* What to produce:
Where the line containing "Click the UW" appears in the records below, begin there and write out each line exactly until the last one, and nothing more.

* Dataset:
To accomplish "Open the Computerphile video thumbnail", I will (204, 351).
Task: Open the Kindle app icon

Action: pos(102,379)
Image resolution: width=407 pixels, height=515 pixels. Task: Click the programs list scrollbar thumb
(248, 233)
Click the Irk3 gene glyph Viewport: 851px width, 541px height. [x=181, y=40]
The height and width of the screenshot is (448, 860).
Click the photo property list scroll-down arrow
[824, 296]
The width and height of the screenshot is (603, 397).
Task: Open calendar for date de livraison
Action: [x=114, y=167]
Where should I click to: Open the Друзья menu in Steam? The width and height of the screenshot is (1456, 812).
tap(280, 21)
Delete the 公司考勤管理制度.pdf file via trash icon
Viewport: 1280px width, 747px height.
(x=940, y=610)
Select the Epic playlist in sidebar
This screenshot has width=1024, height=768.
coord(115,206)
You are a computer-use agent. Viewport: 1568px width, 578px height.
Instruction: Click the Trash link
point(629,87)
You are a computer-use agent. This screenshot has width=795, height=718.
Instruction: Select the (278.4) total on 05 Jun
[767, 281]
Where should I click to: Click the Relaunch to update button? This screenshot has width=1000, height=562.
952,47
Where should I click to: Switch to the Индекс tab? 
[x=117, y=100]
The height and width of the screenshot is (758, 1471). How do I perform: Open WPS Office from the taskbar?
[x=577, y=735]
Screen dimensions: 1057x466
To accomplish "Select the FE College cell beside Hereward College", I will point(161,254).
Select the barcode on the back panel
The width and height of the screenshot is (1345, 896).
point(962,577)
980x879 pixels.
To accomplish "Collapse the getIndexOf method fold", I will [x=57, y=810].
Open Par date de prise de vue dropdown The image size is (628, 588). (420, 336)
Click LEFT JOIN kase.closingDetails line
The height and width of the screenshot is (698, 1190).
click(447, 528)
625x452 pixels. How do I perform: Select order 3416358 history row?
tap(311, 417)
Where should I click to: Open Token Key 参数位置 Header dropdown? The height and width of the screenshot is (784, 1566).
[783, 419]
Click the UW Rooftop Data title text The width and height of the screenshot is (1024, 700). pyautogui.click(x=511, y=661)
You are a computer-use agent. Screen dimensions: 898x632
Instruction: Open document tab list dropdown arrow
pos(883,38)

* Response area:
Click the UW Rooftop Data title text The width and height of the screenshot is (1024, 700). pyautogui.click(x=511, y=661)
You are a computer-use agent. Screen dimensions: 898x632
Instruction: Open document tab list dropdown arrow
pos(883,38)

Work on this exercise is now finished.